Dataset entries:
------------------------------------------------------------

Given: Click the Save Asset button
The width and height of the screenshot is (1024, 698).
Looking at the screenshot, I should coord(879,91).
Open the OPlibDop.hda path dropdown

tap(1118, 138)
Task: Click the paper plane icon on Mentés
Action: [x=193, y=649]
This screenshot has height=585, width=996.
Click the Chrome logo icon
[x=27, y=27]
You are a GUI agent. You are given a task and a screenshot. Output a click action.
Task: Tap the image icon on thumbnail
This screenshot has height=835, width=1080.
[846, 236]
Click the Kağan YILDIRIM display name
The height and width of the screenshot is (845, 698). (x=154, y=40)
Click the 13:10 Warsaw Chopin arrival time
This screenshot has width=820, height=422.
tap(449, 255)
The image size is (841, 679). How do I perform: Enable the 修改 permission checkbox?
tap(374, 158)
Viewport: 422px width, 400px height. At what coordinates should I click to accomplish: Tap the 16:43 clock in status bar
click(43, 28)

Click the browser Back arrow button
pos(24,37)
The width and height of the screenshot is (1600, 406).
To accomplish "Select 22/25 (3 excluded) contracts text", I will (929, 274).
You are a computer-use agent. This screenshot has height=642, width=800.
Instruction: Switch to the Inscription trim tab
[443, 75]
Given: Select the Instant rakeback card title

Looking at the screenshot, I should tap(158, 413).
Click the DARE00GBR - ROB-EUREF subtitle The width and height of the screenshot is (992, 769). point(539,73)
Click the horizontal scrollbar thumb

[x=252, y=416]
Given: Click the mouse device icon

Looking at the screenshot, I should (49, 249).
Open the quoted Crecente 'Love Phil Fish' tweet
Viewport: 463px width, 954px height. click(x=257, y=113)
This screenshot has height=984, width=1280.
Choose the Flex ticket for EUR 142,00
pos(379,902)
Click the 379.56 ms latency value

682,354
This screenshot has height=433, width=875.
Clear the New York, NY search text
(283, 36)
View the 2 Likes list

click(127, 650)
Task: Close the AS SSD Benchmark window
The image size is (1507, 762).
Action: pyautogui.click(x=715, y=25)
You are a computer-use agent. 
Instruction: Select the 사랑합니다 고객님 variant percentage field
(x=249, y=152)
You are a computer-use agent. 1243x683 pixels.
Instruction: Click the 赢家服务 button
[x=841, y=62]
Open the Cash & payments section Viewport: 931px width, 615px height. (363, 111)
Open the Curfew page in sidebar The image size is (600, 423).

------------------------------------------------------------

WHAT TO DO: Each line holding the word "computer" must be copied from the data.

RESPONSE:
You are a computer-use agent. This screenshot has height=642, width=800.
You are a computer-use agent. 
You are a computer-use agent. 1243x683 pixels.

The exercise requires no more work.